Data excerpts
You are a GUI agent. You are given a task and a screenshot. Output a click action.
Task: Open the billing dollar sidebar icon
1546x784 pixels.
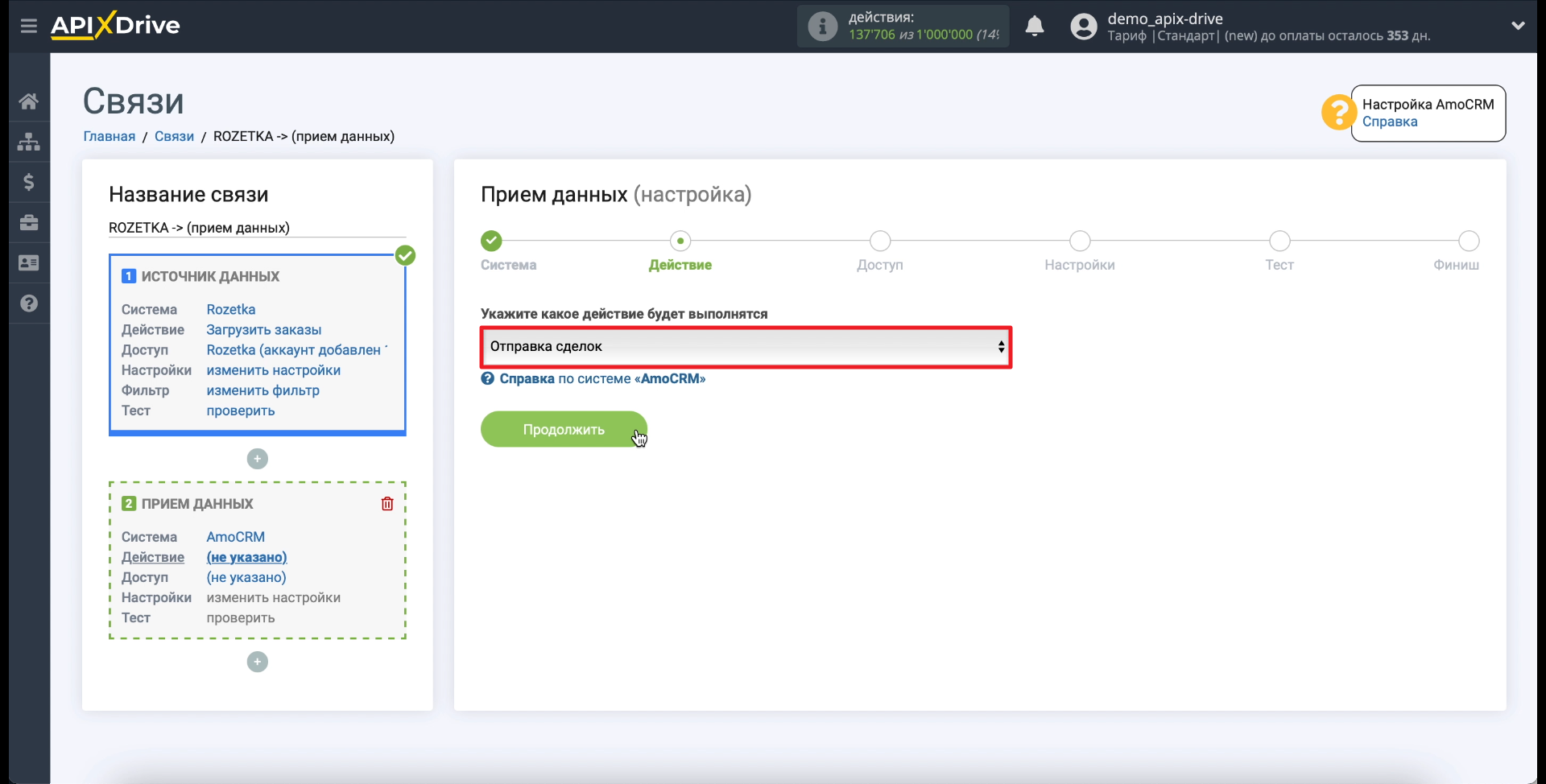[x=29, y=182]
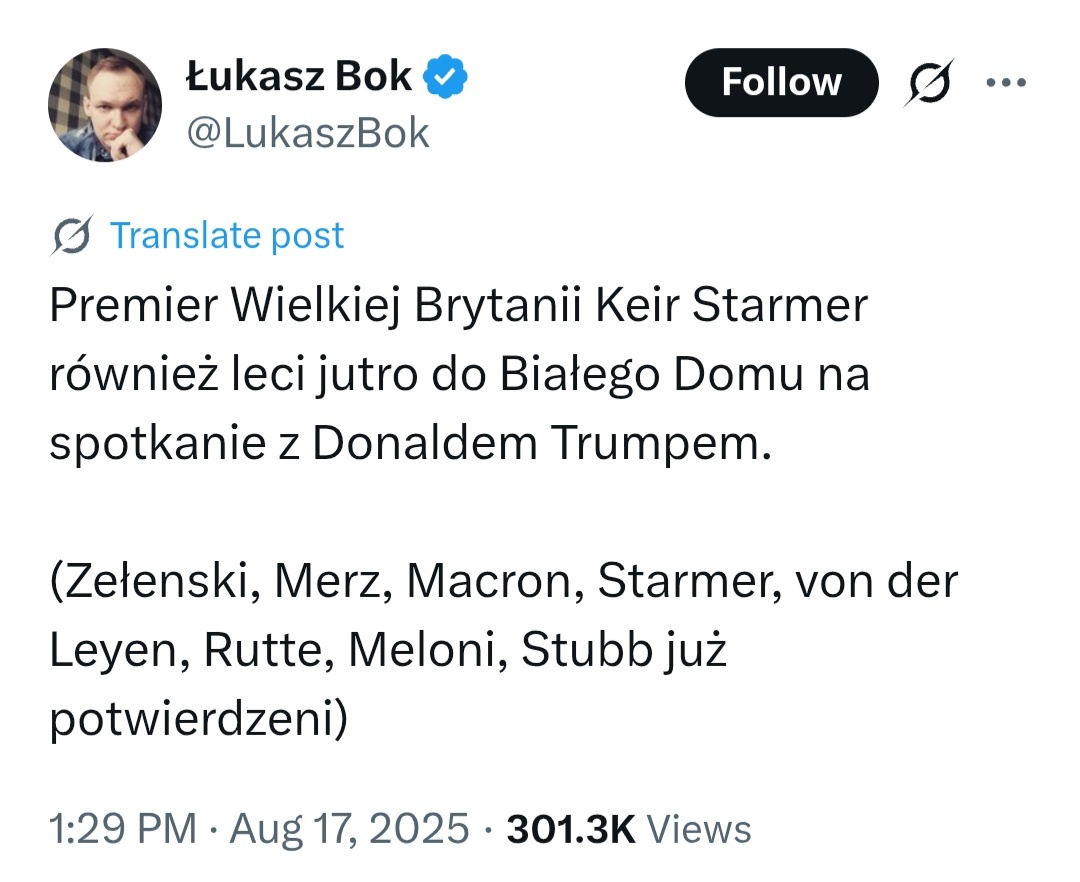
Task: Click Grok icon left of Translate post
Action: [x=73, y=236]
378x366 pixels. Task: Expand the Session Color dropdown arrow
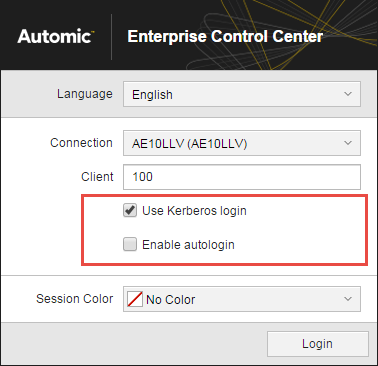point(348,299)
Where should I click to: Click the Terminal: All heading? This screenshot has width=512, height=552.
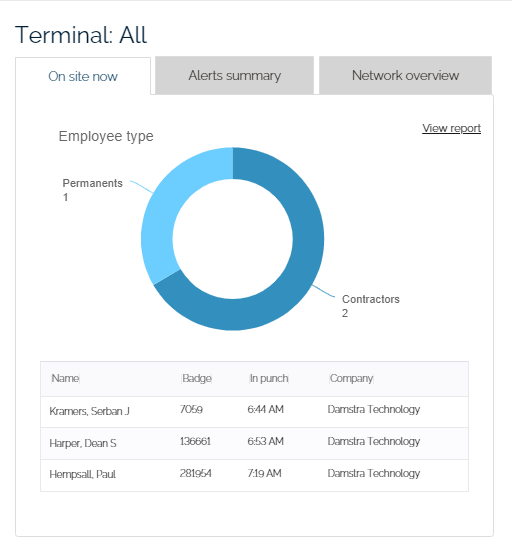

• **WORK REQUIRED**
Look for the string "screenshot" in the records, and copy every line where it is found.

• **OUTPUT BELOW**
You are a GUI agent. You are given a task and a screenshot. Output a click action.
Where should I click to: Click the Terminal: All heading? This screenshot has width=512, height=552.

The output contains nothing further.